[Pixel coordinate grounding data]
Content starts
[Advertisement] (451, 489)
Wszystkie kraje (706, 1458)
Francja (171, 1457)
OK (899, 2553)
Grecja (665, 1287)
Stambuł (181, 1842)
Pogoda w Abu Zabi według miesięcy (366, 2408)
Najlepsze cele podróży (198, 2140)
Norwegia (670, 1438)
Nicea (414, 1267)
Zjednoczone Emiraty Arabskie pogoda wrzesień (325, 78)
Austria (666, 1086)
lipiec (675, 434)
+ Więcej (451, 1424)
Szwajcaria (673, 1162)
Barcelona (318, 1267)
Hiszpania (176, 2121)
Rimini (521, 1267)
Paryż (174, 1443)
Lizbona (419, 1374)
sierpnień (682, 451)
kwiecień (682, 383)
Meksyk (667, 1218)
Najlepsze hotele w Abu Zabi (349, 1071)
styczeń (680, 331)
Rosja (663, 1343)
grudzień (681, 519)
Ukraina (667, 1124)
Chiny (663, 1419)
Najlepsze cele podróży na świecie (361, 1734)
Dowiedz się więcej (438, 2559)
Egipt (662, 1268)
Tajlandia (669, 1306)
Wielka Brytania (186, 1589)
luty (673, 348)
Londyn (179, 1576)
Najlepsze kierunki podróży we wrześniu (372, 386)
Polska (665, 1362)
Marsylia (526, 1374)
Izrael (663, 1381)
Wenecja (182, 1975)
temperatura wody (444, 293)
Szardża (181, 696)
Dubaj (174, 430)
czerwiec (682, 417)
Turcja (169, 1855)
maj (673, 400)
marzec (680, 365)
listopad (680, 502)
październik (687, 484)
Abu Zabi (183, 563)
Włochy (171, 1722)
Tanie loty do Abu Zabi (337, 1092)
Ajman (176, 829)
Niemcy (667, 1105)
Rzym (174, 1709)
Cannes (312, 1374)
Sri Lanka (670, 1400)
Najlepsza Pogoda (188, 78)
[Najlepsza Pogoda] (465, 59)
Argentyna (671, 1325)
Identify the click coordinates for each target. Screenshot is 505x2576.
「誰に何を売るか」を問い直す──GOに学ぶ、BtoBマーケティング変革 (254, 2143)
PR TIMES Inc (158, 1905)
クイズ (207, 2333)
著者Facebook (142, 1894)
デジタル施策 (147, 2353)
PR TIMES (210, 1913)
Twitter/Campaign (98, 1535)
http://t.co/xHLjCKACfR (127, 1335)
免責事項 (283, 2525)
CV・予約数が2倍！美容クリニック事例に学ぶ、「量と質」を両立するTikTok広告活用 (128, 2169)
Content ends
• [TO DO]
Would you restate the records word for word?

• [ANSWER TO THIS EXERCISE]
[Advertisement] (451, 489)
Wszystkie kraje (706, 1458)
Francja (171, 1457)
OK (899, 2553)
Grecja (665, 1287)
Stambuł (181, 1842)
Pogoda w Abu Zabi według miesięcy (366, 2408)
Najlepsze cele podróży (198, 2140)
Norwegia (670, 1438)
Nicea (414, 1267)
Zjednoczone Emiraty Arabskie pogoda wrzesień (325, 78)
Austria (666, 1086)
lipiec (675, 434)
+ Więcej (451, 1424)
Szwajcaria (673, 1162)
Barcelona (318, 1267)
Hiszpania (176, 2121)
Rimini (521, 1267)
Paryż (174, 1443)
Lizbona (419, 1374)
sierpnień (682, 451)
kwiecień (682, 383)
Meksyk (667, 1218)
Najlepsze hotele w Abu Zabi (349, 1071)
styczeń (680, 331)
Rosja (663, 1343)
grudzień (681, 519)
Ukraina (667, 1124)
Chiny (663, 1419)
Najlepsze cele podróży na świecie (361, 1734)
Dowiedz się więcej (438, 2559)
Egipt (662, 1268)
Tajlandia (669, 1306)
Wielka Brytania (186, 1589)
luty (673, 348)
Londyn (179, 1576)
Najlepsze kierunki podróży we wrześniu (372, 386)
Polska (665, 1362)
Marsylia (526, 1374)
Izrael (663, 1381)
Wenecja (182, 1975)
temperatura wody (444, 293)
Szardża (181, 696)
Dubaj (174, 430)
czerwiec (682, 417)
Turcja (169, 1855)
maj (673, 400)
marzec (680, 365)
listopad (680, 502)
październik (687, 484)
Abu Zabi (183, 563)
Włochy (171, 1722)
Tanie loty do Abu Zabi (337, 1092)
Ajman (176, 829)
Niemcy (667, 1105)
Rzym (174, 1709)
Cannes (312, 1374)
Sri Lanka (670, 1400)
Najlepsza Pogoda (188, 78)
[Najlepsza Pogoda] (465, 59)
Argentyna (671, 1325)
Identify the click coordinates for each target. Screenshot is 505x2576.
「誰に何を売るか」を問い直す──GOに学ぶ、BtoBマーケティング変革 (254, 2143)
PR TIMES Inc (158, 1905)
クイズ (207, 2333)
著者Facebook (142, 1894)
デジタル施策 (147, 2353)
PR TIMES (210, 1913)
Twitter/Campaign (98, 1535)
http://t.co/xHLjCKACfR (127, 1335)
免責事項 (283, 2525)
CV・予約数が2倍！美容クリニック事例に学ぶ、「量と質」を両立するTikTok広告活用 (128, 2169)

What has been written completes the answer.